◆ **WHAT THE TASK ASKS**
Put every line of the rows below into a numbered list, skipping blank lines and leaving out the pictures.

◆ **RECORDS FOR THE TASK**

━━━━

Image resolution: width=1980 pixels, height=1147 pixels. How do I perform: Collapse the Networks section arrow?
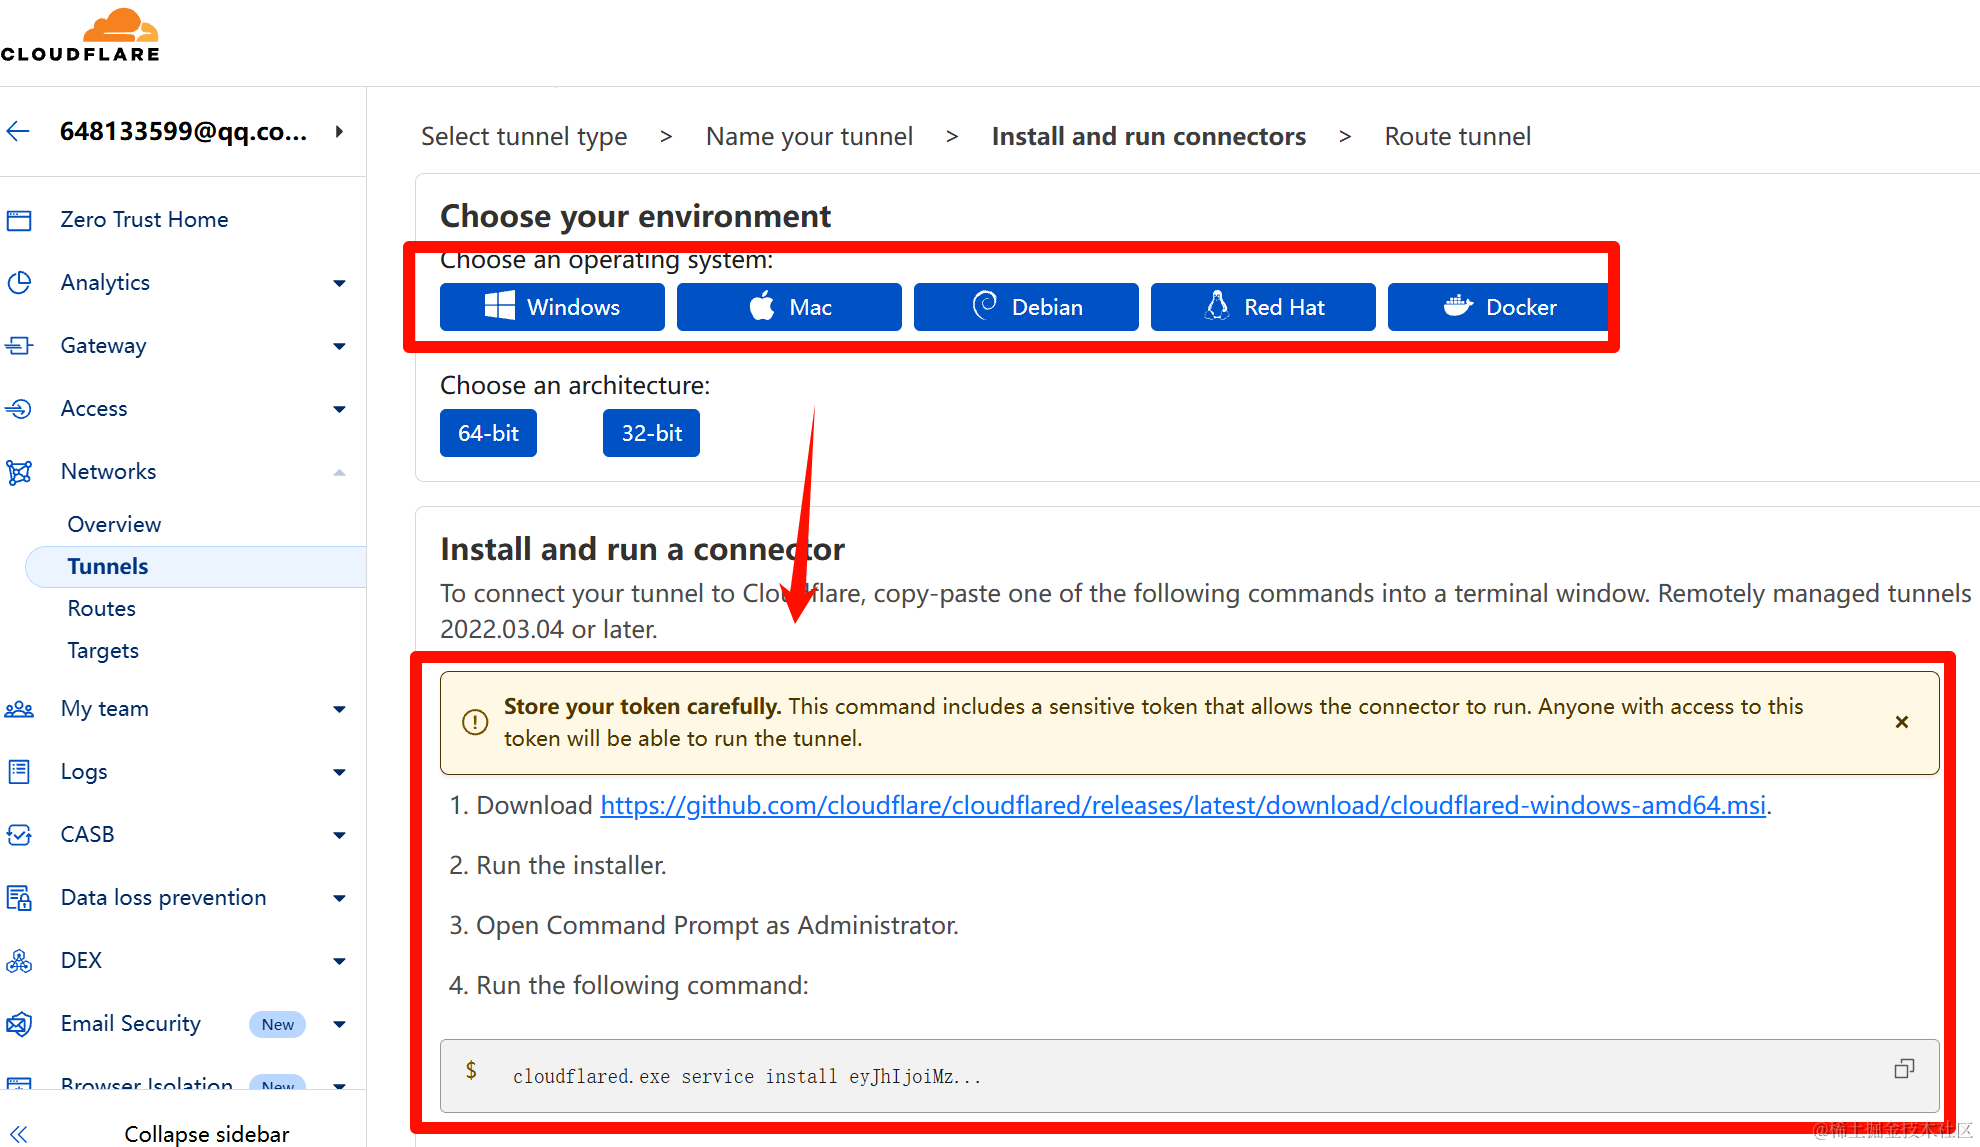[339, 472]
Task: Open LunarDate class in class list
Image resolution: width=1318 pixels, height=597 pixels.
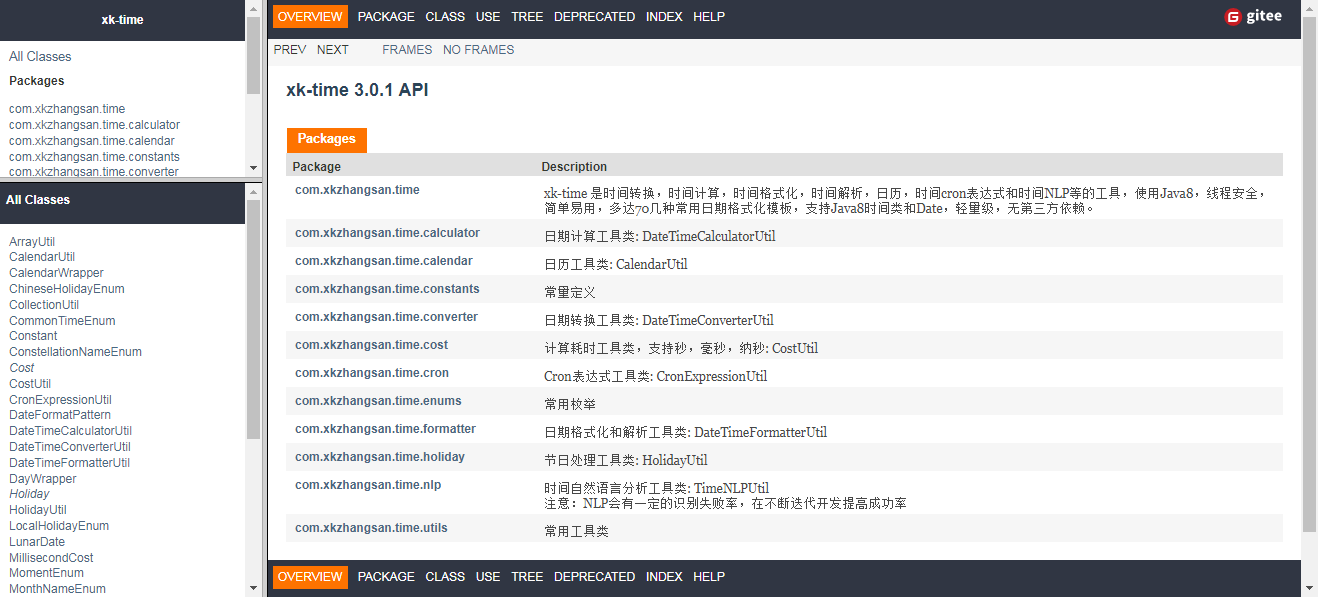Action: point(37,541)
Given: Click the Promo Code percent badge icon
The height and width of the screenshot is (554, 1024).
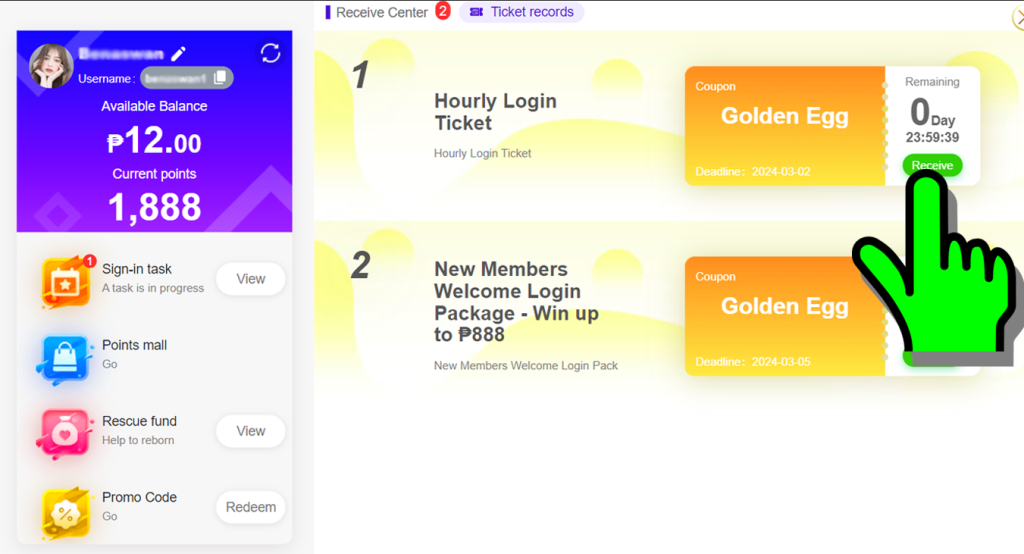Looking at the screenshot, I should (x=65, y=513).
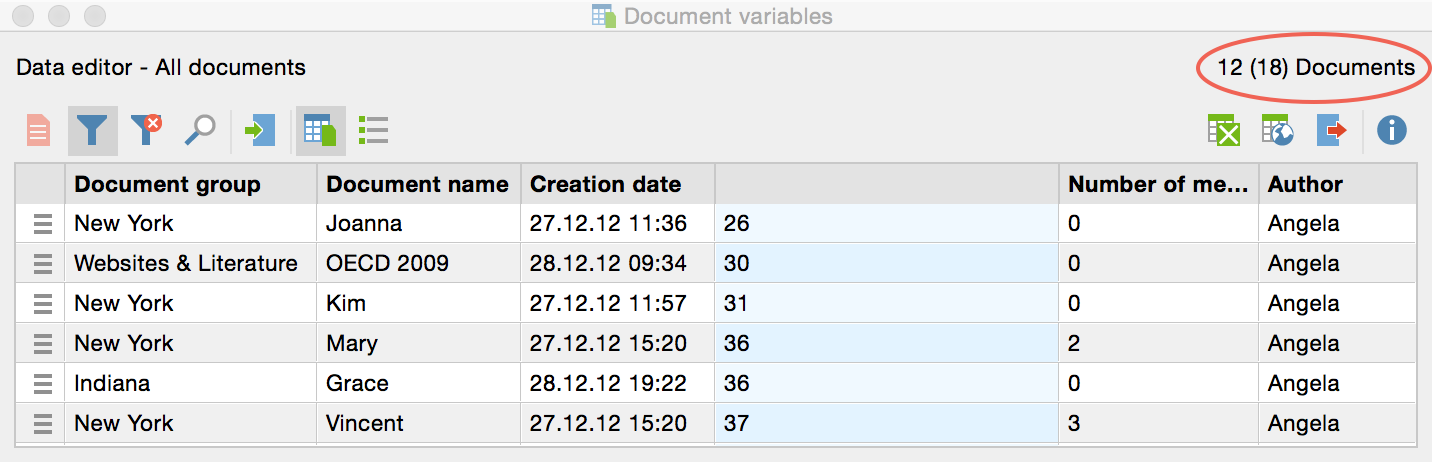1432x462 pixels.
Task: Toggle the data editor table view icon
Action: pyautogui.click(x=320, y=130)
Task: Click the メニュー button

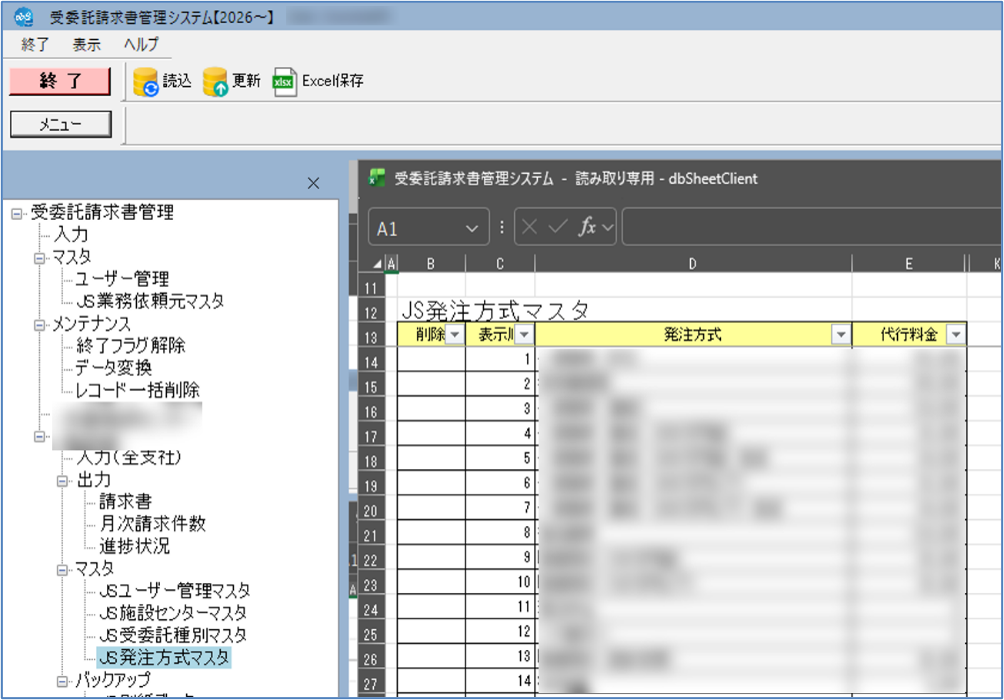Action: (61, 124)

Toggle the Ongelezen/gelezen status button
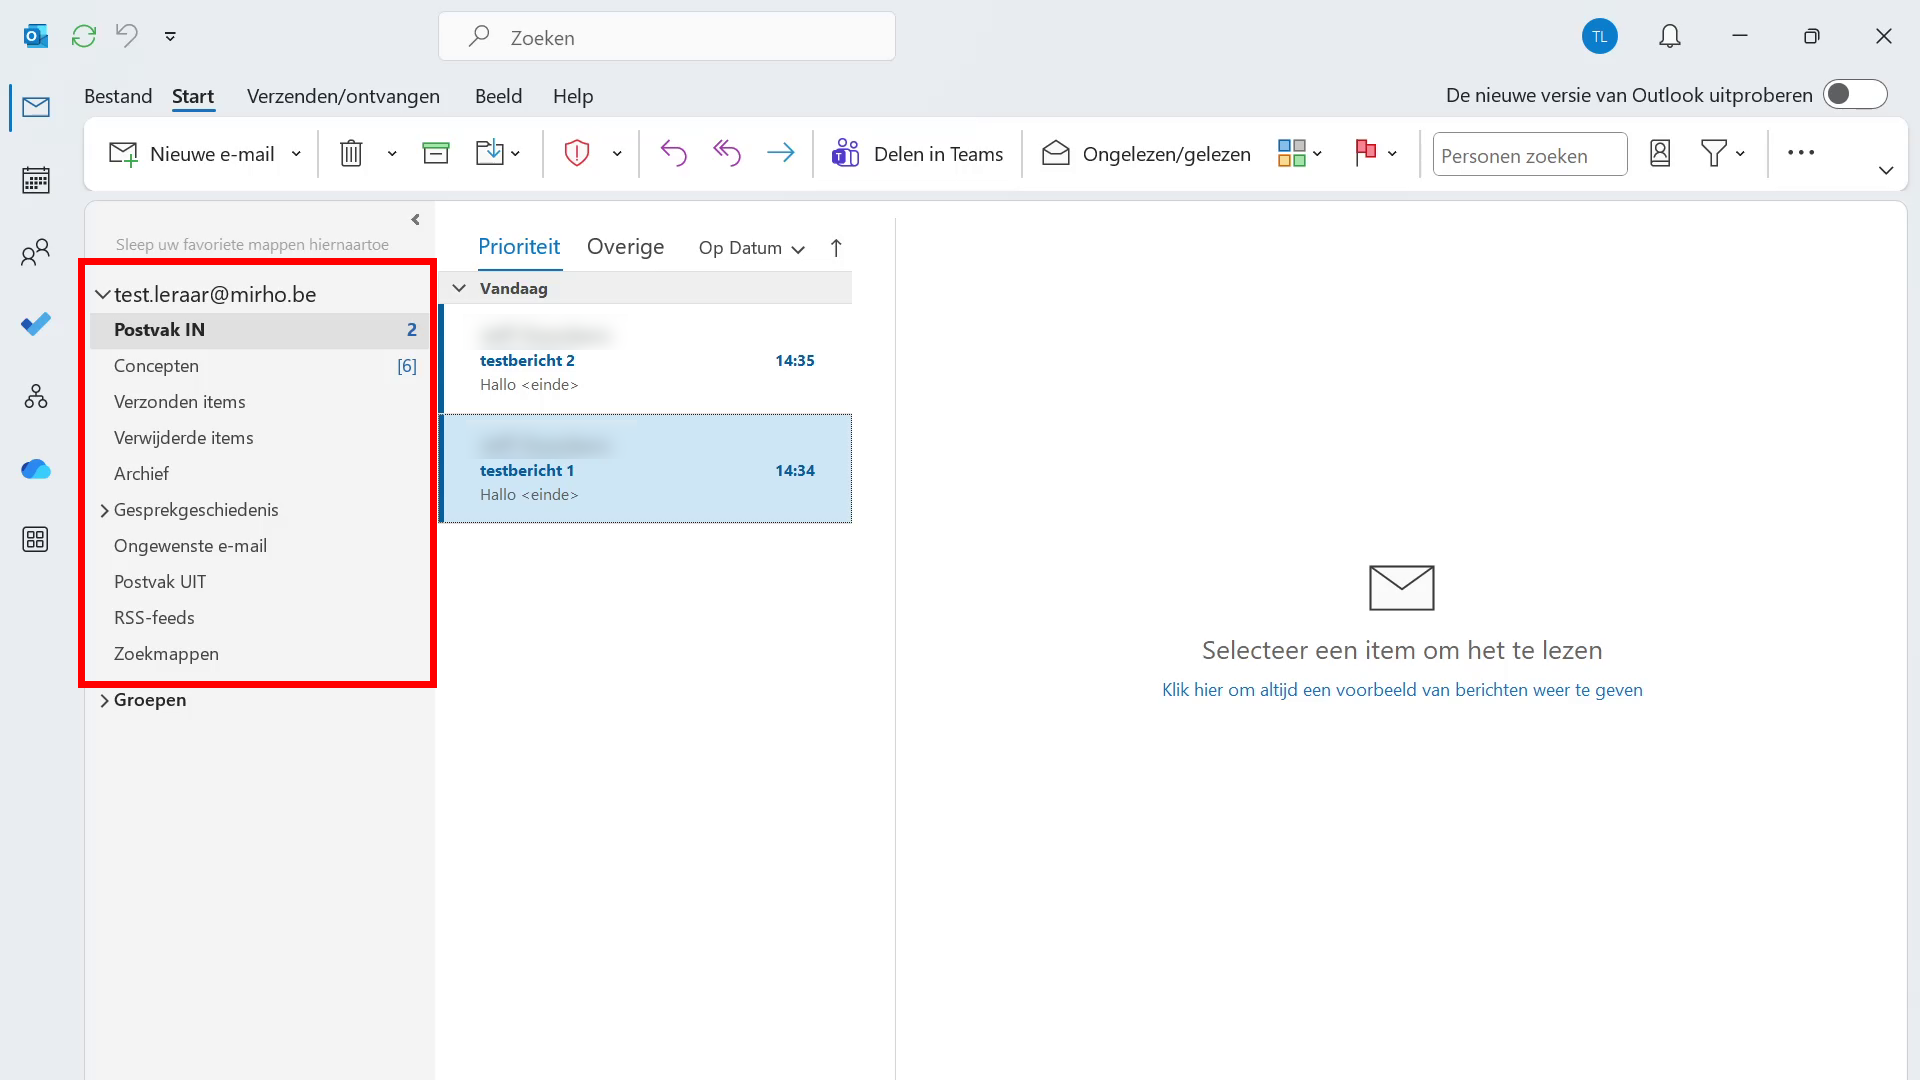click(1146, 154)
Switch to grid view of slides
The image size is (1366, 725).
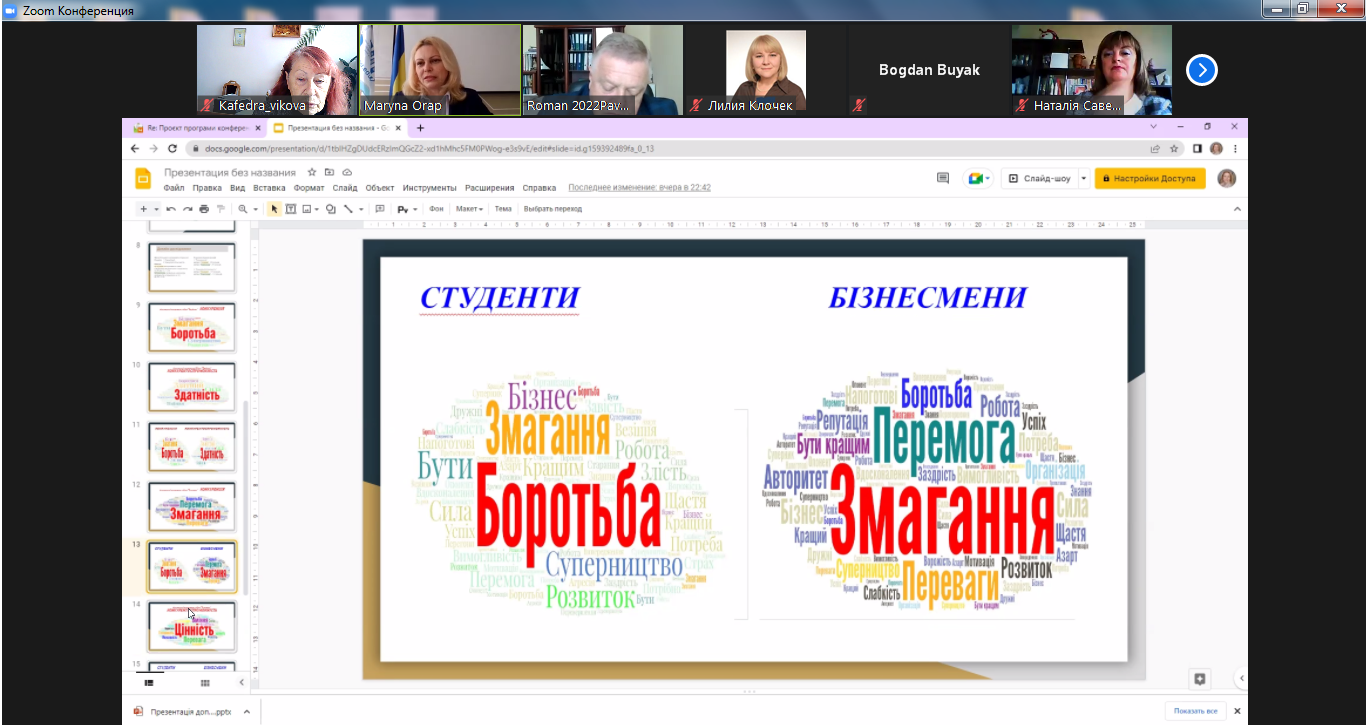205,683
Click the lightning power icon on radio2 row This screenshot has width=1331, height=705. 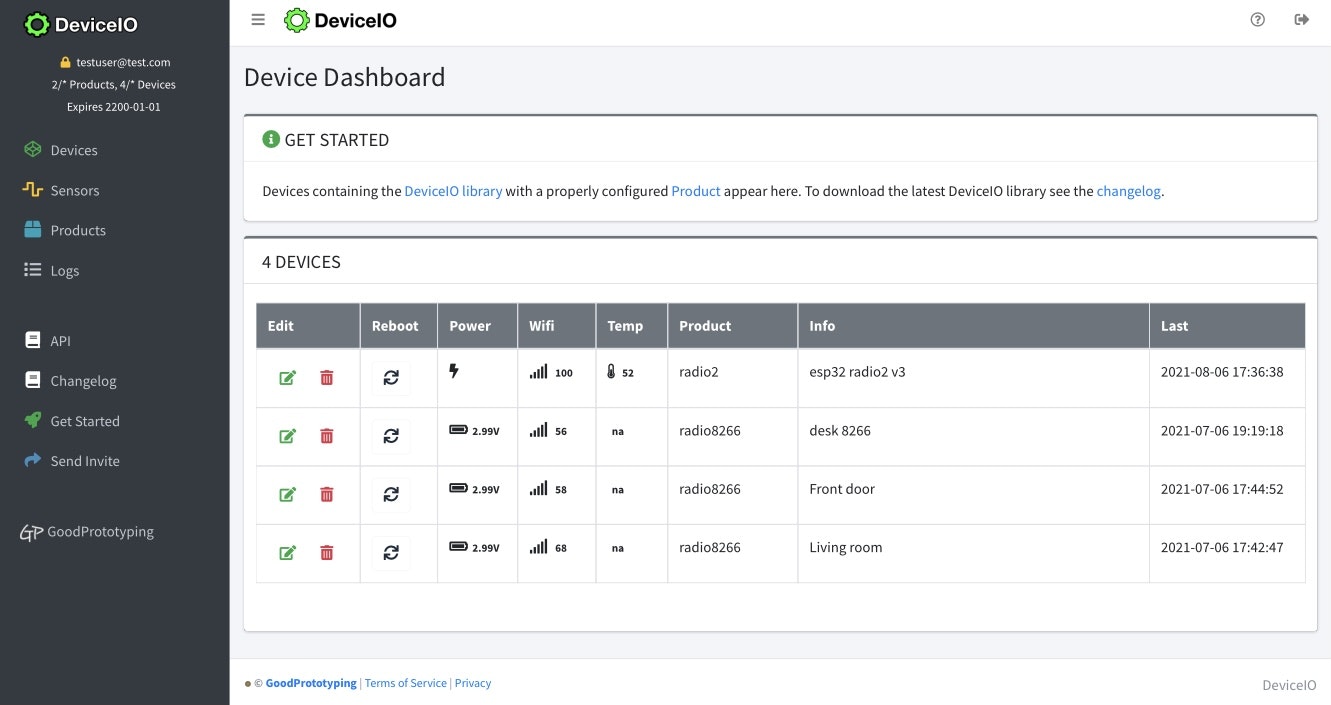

━━━━

◆ **COMPLETED EXERCISE**
1. Image resolution: width=1980 pixels, height=1147 pixels. How do I perform: Collapse the Networks section arrow?
2. [339, 472]
3. Task: Open LunarDate class in class list
4. Image resolution: width=1318 pixels, height=597 pixels.
5. Action: point(37,541)
6. Given: Click the Promo Code percent badge icon
7. The height and width of the screenshot is (554, 1024).
8. Looking at the screenshot, I should (x=65, y=513).
9. 1432x462 pixels.
10. Task: Toggle the data editor table view icon
11. Action: pyautogui.click(x=320, y=130)
12. Task: Click the メニュー button
13. Action: (61, 124)
14. Toggle the Ongelezen/gelezen status button
15. click(1146, 154)
16. Switch to grid view of slides
17. The image size is (1366, 725).
18. 205,683
19. Click the lightning power icon on radio2 row This screenshot has width=1331, height=705. 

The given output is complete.